Short exercise: Put the rows from the beginning through the line that contains "Viewport: 702px width, 523px", inclusive, into a JSON list of strings with one string per line and blank lines omitted.

Data rows:
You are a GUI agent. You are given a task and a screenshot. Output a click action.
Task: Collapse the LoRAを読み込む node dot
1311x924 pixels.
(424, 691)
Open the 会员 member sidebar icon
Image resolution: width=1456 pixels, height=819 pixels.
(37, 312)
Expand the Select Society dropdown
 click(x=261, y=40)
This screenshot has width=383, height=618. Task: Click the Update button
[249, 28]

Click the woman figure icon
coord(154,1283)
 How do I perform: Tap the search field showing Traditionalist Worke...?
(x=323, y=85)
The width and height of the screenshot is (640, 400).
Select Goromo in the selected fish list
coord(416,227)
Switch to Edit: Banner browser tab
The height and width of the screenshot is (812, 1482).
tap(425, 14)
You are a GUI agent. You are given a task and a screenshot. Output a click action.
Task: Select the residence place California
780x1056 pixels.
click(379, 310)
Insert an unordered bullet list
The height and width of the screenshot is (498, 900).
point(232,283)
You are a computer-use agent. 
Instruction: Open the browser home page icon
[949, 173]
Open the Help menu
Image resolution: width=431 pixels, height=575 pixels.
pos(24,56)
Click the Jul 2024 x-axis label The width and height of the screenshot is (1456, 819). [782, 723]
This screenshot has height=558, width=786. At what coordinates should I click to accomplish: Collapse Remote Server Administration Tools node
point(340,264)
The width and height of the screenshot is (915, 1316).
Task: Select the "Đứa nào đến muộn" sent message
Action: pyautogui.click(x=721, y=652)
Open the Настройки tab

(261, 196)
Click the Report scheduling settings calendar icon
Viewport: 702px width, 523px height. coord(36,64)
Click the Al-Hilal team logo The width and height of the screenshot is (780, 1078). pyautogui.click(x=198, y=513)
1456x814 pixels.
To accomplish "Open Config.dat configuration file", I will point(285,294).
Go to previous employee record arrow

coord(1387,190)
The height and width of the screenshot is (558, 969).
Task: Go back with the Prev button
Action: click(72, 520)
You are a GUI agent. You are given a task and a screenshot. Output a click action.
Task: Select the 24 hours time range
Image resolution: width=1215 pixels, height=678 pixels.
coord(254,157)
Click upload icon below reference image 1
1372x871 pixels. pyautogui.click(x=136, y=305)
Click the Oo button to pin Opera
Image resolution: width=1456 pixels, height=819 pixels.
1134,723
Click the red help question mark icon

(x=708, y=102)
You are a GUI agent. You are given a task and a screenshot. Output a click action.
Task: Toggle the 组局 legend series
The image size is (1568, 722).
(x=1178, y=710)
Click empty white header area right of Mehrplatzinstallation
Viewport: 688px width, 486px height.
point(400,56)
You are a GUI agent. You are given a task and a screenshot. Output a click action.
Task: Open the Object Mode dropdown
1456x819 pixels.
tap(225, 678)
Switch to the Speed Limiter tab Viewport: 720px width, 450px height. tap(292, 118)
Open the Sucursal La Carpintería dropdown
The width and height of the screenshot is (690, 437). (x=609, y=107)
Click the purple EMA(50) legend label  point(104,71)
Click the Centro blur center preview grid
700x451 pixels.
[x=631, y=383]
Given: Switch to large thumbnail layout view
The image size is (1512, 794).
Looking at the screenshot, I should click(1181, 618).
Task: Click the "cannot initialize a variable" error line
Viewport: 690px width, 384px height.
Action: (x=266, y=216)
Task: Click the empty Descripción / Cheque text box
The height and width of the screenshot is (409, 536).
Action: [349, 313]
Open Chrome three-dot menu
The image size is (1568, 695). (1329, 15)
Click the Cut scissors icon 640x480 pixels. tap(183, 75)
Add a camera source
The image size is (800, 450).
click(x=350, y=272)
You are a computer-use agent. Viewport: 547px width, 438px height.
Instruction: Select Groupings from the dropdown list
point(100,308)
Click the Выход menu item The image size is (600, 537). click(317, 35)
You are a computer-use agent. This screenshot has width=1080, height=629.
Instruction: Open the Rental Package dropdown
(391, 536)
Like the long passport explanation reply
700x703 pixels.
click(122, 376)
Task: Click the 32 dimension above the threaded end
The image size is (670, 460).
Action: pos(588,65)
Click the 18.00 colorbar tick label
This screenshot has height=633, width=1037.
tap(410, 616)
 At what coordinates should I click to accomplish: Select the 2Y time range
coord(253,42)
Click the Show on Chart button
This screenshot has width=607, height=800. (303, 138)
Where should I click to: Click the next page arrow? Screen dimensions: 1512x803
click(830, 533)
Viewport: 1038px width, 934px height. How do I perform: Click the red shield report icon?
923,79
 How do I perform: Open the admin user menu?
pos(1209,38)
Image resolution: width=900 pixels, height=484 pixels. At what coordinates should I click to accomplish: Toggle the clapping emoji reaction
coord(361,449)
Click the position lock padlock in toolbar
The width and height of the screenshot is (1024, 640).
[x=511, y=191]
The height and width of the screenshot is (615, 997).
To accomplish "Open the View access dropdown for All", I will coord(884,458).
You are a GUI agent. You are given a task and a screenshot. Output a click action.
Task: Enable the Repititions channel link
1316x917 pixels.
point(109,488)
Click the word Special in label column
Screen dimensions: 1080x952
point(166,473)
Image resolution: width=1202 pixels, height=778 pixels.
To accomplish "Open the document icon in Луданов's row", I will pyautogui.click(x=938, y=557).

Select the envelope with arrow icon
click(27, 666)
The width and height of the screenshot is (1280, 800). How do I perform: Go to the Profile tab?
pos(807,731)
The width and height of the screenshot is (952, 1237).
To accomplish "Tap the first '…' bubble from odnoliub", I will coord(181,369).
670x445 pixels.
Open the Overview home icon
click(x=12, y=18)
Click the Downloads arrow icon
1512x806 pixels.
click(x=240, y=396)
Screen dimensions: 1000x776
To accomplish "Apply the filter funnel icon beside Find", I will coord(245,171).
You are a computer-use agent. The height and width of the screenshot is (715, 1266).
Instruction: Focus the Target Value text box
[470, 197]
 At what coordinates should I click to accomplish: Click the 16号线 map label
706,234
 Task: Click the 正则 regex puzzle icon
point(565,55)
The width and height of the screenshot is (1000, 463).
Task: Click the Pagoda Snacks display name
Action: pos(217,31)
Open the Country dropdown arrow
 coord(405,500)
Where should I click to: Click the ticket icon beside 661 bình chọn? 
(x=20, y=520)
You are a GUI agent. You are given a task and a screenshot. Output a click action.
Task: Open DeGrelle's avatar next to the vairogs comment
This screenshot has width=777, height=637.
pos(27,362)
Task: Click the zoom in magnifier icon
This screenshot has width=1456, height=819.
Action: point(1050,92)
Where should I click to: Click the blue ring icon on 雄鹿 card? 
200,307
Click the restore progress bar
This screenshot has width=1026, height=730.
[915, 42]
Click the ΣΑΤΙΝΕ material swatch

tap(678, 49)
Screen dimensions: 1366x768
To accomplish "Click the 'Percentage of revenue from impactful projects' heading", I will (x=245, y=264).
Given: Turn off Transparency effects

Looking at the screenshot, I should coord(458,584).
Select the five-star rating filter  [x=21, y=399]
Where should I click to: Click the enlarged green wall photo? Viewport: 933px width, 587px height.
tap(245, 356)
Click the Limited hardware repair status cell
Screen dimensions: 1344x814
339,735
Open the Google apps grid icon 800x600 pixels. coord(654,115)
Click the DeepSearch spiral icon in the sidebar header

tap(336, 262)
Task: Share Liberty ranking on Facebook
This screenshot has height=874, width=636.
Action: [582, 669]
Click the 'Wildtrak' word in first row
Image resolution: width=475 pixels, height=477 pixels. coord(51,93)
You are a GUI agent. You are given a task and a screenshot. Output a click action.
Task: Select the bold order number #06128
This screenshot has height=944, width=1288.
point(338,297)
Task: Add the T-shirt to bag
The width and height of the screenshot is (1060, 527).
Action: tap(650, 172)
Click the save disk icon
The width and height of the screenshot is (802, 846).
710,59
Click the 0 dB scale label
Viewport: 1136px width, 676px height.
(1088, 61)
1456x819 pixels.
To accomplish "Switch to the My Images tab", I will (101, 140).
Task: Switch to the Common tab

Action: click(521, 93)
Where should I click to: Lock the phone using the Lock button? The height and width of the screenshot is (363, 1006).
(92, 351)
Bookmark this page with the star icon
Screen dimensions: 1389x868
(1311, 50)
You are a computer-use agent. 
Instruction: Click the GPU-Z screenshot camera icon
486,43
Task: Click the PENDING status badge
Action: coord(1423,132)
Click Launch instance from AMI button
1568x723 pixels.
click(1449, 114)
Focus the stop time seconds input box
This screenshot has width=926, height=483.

Result:
[
  "You are a GUI agent. You are given a task and a screenshot. Output a click action.",
  "Task: Collapse the LoRAを読み込む node dot",
  "1311x924 pixels.",
  "(424, 691)",
  "Open the 会员 member sidebar icon",
  "Image resolution: width=1456 pixels, height=819 pixels.",
  "(37, 312)",
  "Expand the Select Society dropdown",
  " click(x=261, y=40)",
  "This screenshot has width=383, height=618. Task: Click the Update button",
  "[249, 28]",
  "Click the woman figure icon",
  "coord(154,1283)",
  " How do I perform: Tap the search field showing Traditionalist Worke...?",
  "(x=323, y=85)",
  "The width and height of the screenshot is (640, 400).",
  "Select Goromo in the selected fish list",
  "coord(416,227)",
  "Switch to Edit: Banner browser tab",
  "The height and width of the screenshot is (812, 1482).",
  "tap(425, 14)",
  "You are a GUI agent. You are given a task and a screenshot. Output a click action.",
  "Task: Select the residence place California",
  "780x1056 pixels.",
  "click(379, 310)",
  "Insert an unordered bullet list",
  "The height and width of the screenshot is (498, 900).",
  "point(232,283)",
  "You are a computer-use agent. ",
  "Instruction: Open the browser home page icon",
  "[949, 173]",
  "Open the Help menu",
  "Image resolution: width=431 pixels, height=575 pixels.",
  "pos(24,56)",
  "Click the Jul 2024 x-axis label The width and height of the screenshot is (1456, 819). [782, 723]",
  "This screenshot has height=558, width=786. At what coordinates should I click to accomplish: Collapse Remote Server Administration Tools node",
  "point(340,264)",
  "The width and height of the screenshot is (915, 1316).",
  "Task: Select the \"Đứa nào đến muộn\" sent message",
  "Action: pyautogui.click(x=721, y=652)",
  "Open the Настройки tab",
  "(261, 196)",
  "Click the Report scheduling settings calendar icon",
  "Viewport: 702px width, 523px height. coord(36,64)"
]